SCHRIJFOPDRACHT A: Begin bij de eerste regel van de records en stop na de regel met "coordinates (1073, 1300).". Schrijf die regels opnieuw op, met "screenshot" overal vervangen door "schermafdruk" en de rest ongewijzigd.

ECLI:NL:RBROT:2015:1532

Rechtbank Rotterdam

Datum uitspraak
6 maart 2015
Publicatiedatum
5 maart 2015
Zaaknummer
ROT 14-4757
Instantie
Rechtbank Rotterdam
Type
Uitspraak
Rechtsgebied
Bestuursrecht
Procedures
  • Eerste aanleg - enkelvoudig
Rechters
Vindplaatsen
  • Rechtspraak.nl
AI samenvatting door LexboostAutomatisch gegenereerd

Bestuurlijke boete en last onder dwangsom wegens illegale radio-uitzendingen

In deze zaak heeft de Rechtbank Rotterdam op 6 maart 2015 uitspraak gedaan in een geschil tussen de minister van Economische Zaken, Agentschap Telecom, en de eisers [H] en [D]. De zaak betreft een bestuurlijke boete van € 6.250,- en een last onder dwangsom die aan [H] zijn opgelegd wegens illegale uitzendingen in de FM-omroepband. De rechtbank heeft vastgesteld dat de verweerder op goede gronden heeft overwogen dat er een inbreuk op de frequentiegebruiksrechten van een vergunninghouder aannemelijk is, wanneer de zender zich in het verzorgingsgebied van een vergunninghouder bevindt en de frequentie-afstand gelijk of kleiner is dan 400 kilohertz. Echter, in dit specifieke geval heeft de rechtbank geoordeeld dat de verweerder ten onrechte een opslag op de basisboete heeft toegepast vanwege het gebruik van een mobiele antenne-installatie. De rechtbank heeft het beroep van [H] gegrond verklaard en de boete verlaagd naar € 3.125,-. De rechtbank heeft ook geoordeeld dat [D] niet als belanghebbende kan worden aangemerkt, omdat de boete niet aan [D] is opgelegd en [D] onvoldoende herkenbaar is in het rechtsverkeer. De uitspraak benadrukt de noodzaak voor vergunningen voor het gebruik van frequentieruimte en de verantwoordelijkheden van de betrokken partijen in het geval van illegale uitzendingen. De rechtbank heeft de beslissing in het openbaar uitgesproken en het griffierecht aan [H] vergoed.

SCHRIJFOPDRACHT B: Tot welk bedrag verlaagde de rechtbank de boete volgens de uitspraak over illegale radio-uitzendingen?

INVOERREGELS:
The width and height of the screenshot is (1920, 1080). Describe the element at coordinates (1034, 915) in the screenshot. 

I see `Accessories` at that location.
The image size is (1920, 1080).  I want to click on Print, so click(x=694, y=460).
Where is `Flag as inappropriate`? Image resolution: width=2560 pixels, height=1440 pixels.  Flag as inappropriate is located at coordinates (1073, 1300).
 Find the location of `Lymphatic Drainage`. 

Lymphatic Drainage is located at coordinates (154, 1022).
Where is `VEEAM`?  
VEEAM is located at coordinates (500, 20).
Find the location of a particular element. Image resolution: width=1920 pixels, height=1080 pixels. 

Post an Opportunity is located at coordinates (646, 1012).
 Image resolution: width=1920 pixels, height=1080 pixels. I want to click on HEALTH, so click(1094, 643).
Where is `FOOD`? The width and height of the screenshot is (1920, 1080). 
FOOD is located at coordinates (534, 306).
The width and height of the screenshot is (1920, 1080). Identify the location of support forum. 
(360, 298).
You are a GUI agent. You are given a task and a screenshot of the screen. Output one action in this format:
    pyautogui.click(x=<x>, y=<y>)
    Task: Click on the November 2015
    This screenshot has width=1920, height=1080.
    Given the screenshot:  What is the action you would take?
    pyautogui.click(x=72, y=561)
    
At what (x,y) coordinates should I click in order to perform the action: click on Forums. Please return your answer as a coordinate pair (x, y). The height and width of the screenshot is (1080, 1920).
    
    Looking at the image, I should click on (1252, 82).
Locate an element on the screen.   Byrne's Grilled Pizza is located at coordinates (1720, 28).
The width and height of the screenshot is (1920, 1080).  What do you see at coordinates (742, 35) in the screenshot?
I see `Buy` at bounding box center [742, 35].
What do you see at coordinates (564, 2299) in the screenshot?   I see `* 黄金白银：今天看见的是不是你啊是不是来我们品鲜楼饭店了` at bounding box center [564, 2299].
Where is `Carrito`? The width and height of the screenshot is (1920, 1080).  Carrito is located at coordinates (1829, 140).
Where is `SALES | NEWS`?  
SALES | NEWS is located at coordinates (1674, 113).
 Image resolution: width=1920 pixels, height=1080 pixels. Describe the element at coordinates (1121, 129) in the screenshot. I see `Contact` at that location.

UITGEWERKT ANTWOORD A:
The width and height of the schermafdruk is (1920, 1080). Describe the element at coordinates (1034, 915) in the schermafdruk. 

I see `Accessories` at that location.
The image size is (1920, 1080).  I want to click on Print, so click(x=694, y=460).
Where is `Flag as inappropriate`? Image resolution: width=2560 pixels, height=1440 pixels.  Flag as inappropriate is located at coordinates (1073, 1300).

UITGEWERKT ANTWOORD B: Tot € 3.125,-.